Però mi permetta di segnalare che, a volte, le battaglie politiche non si fanno solamente per tornaconto elettorale, né perchè all'improvviso si è diffuso un improbabile virus da Lista Dini. A volte si conduce una battaglia perché ci si crede. A volte si finisce per crederci davvero, alla luce di tutti gli indicatori sociali (anche, buoni ultimi in ordine cronologico, quelli della Banca d'Italia), che la condizione sociale dei sardi si è fatta drammatica, che troppe persone (anche le Famiglie, con-la-effe-maiuscola, ormai divenute anch'esse categoria della politica prima che livello basilare di organizzazione della società) vivono sotto la soglia di povertà, che troppe vertenze ancora non hanno trovato soluzione, che l'indebitamento dei sardi ha raggiunto livelli di guardia, che il futuro delle giovani generazioni è sempre più precario.

E nessuno di noi pensa che le responsabilità ricadano sul presidente della Regione o sul Piddì, su questo o quell'assessore. Pensiamo tuttavia che la Regione Sardegna abbia gli strumenti finanziari e legislativi per ipotizzare almeno una indicazione di controtendenza.

È fanatismo questo?

Del resto non pensiamo né di essere seduti a un tavolo verde per una partita a poker che abbia sul piatto i sardi, né che si debba mandare al macero la legislatura, come invece mi pare abbiano fatto i Veltroni ed i Veltrini (con le loro splendide intuizioni da grandi strateghi crepuscolari) prima ancora che Turigliatto, Mastella e Dini.

Cos'è allora egregio direttore? Trattasi di tattica e qualcuno sta già allestendo la tavolata con i taralluci e il vino? Sinceramente mi piacerebbe tanto. Ma non per dire che abbiamo scherzato o che adesso abbiamo i soldi per farli piovere su chissà chi, piuttosto per festeggiare un centrosinistra sardo che finalmente, dopo la sbornia da “risanamento” che in questi anni ha contrassegnato l'attività principale dell'Amministrazione regionale, torna a parlare al proprio Popolo, anche quelle parti con le quali, evidentemente, qualcuno ha più relazione che altri.

Siamo quelli che le politiche d'assistenza le hanno volute sempre meno di altri, piuttosto sviluppo e lavoro, sano, stabile, e dignità.
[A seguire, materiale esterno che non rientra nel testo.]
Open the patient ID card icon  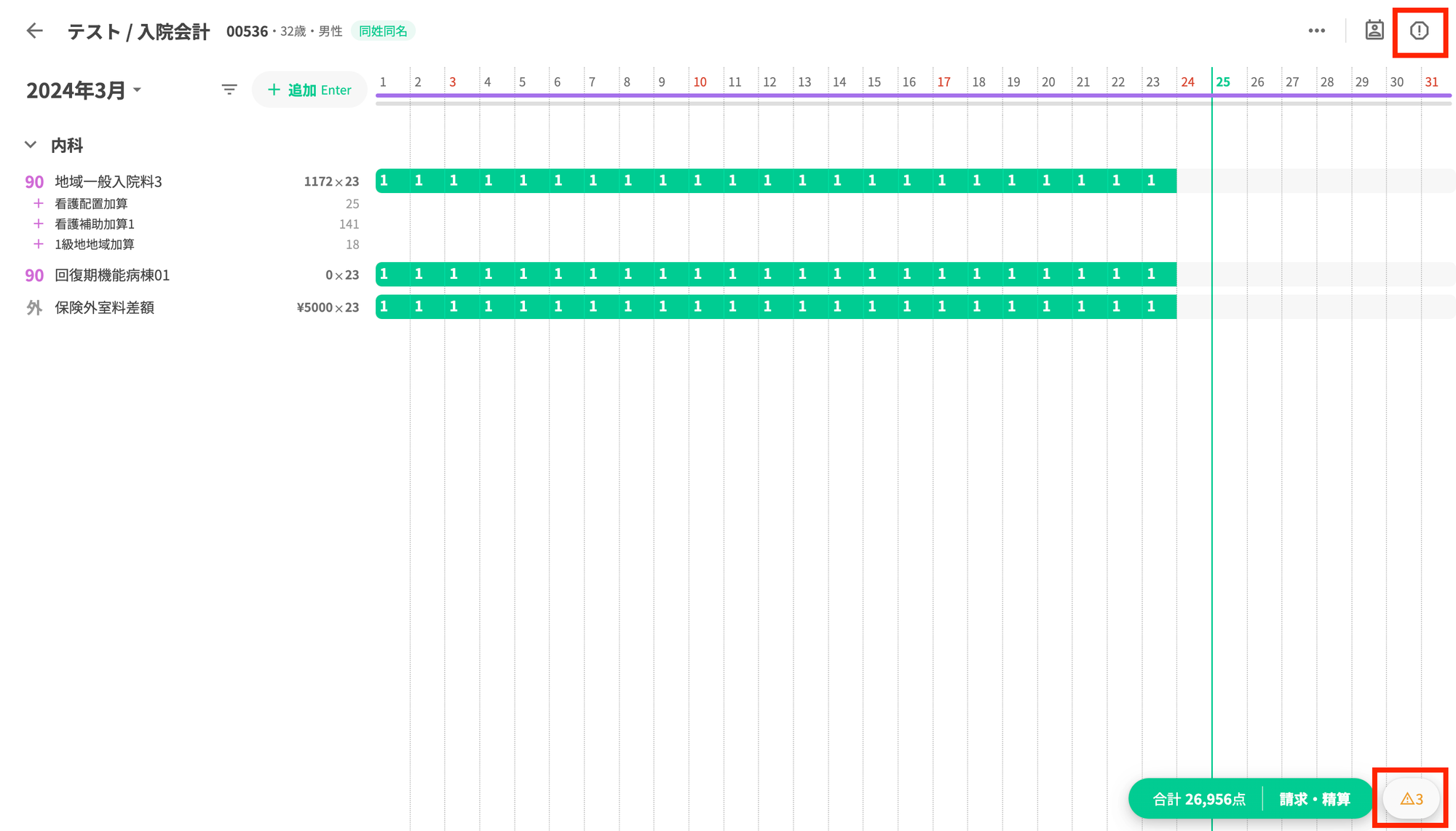(x=1374, y=31)
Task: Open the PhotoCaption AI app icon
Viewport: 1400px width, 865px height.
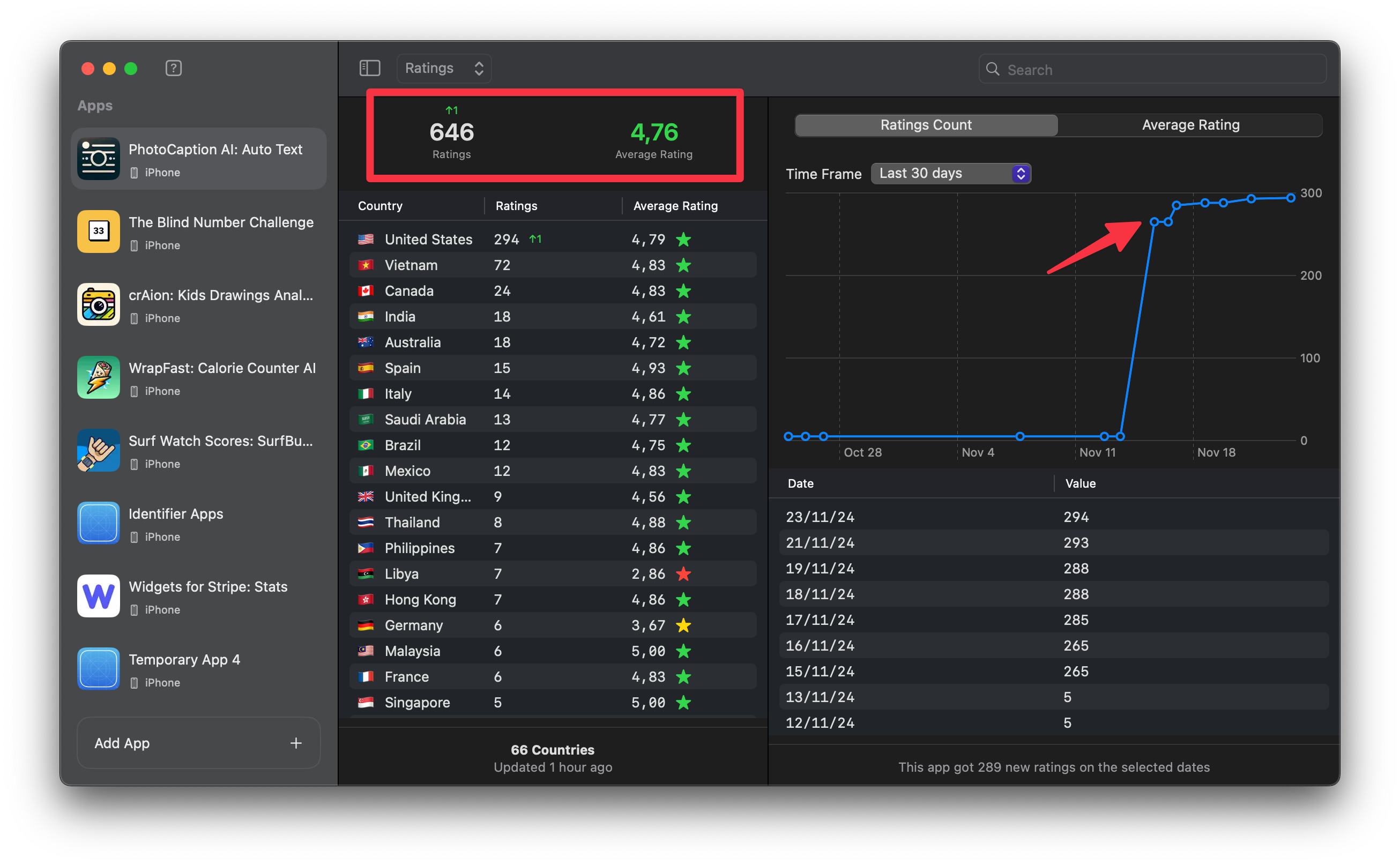Action: [99, 159]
Ma a volte servono anche le misure che affrontino quell'emergenza sociale che dalle finestre del “palazzo” si scorge solo quando qualcuno piazza una tendina. Ma fuori dal palazzo l'emergenza esiste: esistono i miei amici che non fanno master e tantomeno il “back”, esistono i minatori di Silius ai quali il presidente fa notare, più o meno cortesemente, che non avranno un futuro; esistono i lavoratori della formazione professionale, paradossali vittime di una riforma giusta, esistono. Nessuno ha preso (anche) il loro voto per far finta di nulla. Nessun sincero democratico (si sarebbe detto un tempo) può ignorarli senza guardarsi allo specchio la mattina e avvertire il sapore acre di un conato.

La Sinistra Arcobalente vorrebbe il ritorno delle destre? Giri pure la domanda ai democratici sardi. Chieda loro se hanno deciso che anche in Sardegna la legislatura debba finire anzitempo. Lo chieda a quella bardana che vediamo ogni giorno all'interno della coalizione e, almeno lei egregio direttore che tanto stimo, non si limiti a una lettura così tanto banalmente antipolitica.

Anche perchè chi è senza peccato scagli la prima pietra. Magari la scagli sulla rassegna stampa della Regione Sardegna, così finalmente sapremo tutti come mai un pezzo così “accorato” come quello che scrive ci sia, per la prima volta, finito.

A volte anche i più indipendenti si scoprono nel loro bluff.